Exercise details ->
Would you find each line in the entries below with the string "title" and copy it?

Data ->
..........

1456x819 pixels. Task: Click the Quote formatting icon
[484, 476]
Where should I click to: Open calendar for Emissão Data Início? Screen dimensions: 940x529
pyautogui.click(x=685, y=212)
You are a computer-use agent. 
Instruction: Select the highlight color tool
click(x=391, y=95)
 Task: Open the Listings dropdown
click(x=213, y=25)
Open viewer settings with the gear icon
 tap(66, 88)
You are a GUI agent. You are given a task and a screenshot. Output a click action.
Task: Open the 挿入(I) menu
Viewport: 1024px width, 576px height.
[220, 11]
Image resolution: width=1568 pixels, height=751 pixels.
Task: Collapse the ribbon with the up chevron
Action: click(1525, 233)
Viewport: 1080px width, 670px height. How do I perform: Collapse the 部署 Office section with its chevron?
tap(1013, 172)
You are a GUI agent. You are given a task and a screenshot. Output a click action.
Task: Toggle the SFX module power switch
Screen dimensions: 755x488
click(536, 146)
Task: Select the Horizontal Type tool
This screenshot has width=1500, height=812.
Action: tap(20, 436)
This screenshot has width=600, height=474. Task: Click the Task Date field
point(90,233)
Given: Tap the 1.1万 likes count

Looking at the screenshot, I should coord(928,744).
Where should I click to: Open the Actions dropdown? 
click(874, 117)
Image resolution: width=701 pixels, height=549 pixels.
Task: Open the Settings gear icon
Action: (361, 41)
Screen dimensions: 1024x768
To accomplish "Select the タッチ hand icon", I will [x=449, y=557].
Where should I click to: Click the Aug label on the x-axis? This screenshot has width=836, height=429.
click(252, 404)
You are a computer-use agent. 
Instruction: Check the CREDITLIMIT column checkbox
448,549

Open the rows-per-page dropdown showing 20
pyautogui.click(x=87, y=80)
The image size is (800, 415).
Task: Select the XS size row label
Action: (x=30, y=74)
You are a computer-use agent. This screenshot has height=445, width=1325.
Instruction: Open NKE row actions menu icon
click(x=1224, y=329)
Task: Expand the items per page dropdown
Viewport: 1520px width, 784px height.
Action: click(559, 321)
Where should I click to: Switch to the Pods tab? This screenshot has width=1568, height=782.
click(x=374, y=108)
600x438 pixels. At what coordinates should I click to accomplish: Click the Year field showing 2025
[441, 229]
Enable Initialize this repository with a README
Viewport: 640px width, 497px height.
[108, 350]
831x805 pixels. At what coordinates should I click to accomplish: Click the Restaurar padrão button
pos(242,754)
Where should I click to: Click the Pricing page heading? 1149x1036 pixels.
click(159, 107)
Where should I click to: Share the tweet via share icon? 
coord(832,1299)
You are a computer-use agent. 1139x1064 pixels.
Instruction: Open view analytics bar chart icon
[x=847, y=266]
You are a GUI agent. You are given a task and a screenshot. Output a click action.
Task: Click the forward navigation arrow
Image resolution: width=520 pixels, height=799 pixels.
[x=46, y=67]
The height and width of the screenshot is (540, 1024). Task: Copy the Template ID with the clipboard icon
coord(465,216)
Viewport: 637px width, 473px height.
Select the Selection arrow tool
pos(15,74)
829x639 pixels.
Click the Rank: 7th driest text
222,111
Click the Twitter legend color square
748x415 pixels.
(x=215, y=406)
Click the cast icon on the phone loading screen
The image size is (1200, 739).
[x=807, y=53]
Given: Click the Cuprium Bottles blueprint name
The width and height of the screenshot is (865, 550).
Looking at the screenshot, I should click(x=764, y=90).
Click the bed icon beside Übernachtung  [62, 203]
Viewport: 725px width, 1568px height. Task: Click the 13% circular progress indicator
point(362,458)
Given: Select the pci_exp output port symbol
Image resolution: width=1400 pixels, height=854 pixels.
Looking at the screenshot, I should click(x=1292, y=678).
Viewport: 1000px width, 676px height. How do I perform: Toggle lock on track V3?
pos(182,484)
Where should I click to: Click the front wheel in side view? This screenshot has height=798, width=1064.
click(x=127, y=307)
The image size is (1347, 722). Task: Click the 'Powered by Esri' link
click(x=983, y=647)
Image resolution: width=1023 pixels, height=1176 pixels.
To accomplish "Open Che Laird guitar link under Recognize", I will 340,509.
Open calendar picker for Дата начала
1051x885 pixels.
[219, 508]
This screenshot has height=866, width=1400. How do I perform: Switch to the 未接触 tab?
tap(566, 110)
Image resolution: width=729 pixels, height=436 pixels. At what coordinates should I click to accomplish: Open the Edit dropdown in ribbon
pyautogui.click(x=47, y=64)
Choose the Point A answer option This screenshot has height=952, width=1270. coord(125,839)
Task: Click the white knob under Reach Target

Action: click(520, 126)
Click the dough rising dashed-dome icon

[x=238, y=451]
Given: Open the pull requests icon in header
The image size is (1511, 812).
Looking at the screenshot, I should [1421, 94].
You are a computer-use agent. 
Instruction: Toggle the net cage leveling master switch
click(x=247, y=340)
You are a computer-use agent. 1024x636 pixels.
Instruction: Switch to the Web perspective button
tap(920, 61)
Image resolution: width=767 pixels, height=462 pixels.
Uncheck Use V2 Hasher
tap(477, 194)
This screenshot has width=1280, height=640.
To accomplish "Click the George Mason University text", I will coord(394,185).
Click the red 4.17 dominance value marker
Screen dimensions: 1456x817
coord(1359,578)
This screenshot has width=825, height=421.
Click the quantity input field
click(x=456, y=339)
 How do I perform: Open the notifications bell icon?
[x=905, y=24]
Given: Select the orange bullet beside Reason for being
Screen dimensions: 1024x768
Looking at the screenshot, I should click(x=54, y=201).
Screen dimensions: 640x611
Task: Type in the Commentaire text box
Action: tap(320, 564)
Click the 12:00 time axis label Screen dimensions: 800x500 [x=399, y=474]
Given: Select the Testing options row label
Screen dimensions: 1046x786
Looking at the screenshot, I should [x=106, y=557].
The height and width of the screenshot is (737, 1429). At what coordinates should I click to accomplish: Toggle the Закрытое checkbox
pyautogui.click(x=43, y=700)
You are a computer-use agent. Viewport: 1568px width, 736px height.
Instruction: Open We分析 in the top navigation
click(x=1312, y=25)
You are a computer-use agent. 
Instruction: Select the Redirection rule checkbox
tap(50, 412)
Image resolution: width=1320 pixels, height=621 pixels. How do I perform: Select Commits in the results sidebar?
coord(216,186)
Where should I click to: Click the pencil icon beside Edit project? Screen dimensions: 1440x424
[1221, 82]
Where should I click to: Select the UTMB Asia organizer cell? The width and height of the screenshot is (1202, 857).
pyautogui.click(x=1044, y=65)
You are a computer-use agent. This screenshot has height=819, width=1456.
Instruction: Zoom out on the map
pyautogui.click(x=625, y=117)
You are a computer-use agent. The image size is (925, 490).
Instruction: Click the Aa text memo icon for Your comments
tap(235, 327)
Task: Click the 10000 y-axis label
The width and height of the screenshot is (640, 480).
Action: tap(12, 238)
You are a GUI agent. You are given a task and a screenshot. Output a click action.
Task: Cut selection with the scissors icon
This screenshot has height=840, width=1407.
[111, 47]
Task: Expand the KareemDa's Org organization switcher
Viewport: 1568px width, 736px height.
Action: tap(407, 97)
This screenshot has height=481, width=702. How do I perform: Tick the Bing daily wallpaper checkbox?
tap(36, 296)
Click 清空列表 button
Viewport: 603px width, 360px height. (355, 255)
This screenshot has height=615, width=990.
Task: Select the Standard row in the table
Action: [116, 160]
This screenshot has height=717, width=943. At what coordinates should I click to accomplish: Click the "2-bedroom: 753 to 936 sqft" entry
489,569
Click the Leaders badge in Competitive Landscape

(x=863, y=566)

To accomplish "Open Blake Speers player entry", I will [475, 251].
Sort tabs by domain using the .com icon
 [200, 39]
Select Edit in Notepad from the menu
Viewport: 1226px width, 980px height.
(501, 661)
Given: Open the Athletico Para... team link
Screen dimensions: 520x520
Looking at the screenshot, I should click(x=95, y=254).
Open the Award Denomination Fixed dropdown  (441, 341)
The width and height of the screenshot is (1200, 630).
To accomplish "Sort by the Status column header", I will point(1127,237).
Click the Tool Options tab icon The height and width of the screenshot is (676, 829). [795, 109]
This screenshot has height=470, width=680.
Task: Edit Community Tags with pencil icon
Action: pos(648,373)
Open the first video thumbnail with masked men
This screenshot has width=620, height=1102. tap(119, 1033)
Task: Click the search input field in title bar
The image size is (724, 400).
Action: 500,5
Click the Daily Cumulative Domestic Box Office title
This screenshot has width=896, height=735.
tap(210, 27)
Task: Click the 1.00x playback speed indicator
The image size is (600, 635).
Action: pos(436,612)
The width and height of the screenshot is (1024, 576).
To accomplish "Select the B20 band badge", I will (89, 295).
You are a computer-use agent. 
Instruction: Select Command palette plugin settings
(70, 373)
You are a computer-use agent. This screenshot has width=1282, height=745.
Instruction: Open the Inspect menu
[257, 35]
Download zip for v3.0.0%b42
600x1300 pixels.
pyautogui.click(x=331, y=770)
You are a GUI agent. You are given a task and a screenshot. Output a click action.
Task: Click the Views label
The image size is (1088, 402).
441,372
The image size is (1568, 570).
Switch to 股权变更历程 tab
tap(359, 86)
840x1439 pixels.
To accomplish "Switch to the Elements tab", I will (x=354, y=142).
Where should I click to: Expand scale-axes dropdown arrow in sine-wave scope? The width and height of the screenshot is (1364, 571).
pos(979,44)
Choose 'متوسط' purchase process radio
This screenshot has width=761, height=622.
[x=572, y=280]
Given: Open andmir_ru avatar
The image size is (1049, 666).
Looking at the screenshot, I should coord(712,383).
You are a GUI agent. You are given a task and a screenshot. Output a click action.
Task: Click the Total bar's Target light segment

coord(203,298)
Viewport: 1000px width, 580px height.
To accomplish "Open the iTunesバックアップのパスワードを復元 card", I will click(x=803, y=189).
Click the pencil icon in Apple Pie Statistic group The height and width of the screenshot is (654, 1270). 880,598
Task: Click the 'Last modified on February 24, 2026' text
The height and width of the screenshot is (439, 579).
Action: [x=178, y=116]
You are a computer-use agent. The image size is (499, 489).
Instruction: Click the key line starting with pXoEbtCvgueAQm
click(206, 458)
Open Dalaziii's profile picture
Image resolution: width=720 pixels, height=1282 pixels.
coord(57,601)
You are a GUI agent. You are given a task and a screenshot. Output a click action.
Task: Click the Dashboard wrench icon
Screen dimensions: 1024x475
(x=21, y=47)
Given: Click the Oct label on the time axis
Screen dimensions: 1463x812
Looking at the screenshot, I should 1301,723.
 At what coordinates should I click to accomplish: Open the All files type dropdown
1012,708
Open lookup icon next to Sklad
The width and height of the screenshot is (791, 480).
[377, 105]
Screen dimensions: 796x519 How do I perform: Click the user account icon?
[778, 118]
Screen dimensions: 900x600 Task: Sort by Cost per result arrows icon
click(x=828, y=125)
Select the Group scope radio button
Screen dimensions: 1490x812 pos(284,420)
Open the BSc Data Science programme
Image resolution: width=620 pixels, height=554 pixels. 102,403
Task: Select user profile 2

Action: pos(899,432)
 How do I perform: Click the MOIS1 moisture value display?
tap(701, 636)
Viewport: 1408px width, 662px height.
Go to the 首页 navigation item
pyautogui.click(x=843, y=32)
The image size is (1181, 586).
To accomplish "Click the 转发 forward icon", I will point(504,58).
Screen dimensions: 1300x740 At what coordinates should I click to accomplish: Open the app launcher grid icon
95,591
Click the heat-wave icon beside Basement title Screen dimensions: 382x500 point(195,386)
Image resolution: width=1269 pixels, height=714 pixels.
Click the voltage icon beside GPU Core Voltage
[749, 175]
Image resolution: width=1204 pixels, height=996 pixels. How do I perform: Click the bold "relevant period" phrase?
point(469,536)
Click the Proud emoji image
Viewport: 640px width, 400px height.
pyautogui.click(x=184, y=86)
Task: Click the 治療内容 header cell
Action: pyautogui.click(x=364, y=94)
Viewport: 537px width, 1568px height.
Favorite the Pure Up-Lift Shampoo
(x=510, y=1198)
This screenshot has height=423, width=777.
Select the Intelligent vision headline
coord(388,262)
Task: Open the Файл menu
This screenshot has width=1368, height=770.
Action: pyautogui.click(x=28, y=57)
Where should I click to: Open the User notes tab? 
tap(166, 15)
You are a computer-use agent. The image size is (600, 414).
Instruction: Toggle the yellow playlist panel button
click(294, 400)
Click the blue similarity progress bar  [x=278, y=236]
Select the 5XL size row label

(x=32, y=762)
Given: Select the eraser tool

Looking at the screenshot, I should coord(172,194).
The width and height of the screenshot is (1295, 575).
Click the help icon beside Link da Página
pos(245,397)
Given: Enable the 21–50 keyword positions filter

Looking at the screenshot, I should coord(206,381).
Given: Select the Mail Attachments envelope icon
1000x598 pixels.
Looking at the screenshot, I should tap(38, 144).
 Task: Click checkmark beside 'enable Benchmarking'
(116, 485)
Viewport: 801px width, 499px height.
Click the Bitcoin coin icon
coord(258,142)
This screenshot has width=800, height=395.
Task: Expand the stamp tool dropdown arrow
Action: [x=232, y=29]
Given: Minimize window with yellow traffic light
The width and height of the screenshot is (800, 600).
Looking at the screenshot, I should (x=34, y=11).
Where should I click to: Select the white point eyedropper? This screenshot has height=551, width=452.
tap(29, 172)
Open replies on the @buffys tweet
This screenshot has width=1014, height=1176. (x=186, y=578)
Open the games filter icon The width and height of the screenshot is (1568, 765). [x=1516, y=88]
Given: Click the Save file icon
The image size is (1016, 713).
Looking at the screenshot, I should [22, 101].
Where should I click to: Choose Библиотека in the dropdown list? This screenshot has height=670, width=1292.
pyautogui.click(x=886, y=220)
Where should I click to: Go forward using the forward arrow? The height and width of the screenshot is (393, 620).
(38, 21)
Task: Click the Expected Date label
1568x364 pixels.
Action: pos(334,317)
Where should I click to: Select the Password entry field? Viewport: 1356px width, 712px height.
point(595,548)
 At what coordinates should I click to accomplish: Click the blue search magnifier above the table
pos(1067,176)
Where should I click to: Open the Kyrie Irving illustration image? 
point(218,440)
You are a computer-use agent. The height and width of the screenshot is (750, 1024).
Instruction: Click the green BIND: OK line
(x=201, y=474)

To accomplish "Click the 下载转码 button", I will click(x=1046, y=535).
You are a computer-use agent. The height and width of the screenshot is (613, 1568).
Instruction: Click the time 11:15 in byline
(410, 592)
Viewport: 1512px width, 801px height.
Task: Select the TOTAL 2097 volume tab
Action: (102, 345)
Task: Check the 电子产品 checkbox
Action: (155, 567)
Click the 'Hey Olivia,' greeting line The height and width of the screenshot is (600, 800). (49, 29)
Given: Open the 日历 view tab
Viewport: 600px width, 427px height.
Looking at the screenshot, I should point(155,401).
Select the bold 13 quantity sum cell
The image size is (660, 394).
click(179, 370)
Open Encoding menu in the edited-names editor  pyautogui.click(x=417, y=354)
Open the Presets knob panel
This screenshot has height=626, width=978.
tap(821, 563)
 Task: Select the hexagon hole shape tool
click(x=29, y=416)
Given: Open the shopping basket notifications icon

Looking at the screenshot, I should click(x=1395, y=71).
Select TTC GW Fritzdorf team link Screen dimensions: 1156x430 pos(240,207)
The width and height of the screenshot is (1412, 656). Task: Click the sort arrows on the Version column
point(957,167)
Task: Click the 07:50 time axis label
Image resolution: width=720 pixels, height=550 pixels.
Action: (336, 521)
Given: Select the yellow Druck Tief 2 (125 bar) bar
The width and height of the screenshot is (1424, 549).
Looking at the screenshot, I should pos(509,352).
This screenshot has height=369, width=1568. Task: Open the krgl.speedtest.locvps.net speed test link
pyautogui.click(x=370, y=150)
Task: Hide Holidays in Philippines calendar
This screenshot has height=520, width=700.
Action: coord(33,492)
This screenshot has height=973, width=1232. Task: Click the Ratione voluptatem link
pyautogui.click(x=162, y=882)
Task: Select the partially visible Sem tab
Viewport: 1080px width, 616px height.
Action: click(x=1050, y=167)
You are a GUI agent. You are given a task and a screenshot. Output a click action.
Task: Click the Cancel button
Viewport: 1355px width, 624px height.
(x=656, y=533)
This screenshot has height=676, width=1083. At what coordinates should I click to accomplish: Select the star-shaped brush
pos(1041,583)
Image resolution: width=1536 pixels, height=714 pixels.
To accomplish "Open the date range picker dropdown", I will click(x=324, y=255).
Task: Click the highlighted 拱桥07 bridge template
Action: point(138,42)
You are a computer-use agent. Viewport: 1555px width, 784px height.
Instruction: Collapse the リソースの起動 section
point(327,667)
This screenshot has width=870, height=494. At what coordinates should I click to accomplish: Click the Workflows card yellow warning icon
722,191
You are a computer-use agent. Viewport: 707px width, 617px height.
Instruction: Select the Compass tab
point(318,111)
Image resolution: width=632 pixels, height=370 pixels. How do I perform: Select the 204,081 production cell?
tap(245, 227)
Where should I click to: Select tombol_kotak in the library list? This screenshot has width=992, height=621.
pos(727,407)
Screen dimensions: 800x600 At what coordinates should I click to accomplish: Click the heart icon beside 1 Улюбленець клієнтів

..........

Solution ->
Task: Click the search input field in title bar
Click the Daily Cumulative Domestic Box Office title
Click the heat-wave icon beside Basement title Screen dimensions: 382x500 point(195,386)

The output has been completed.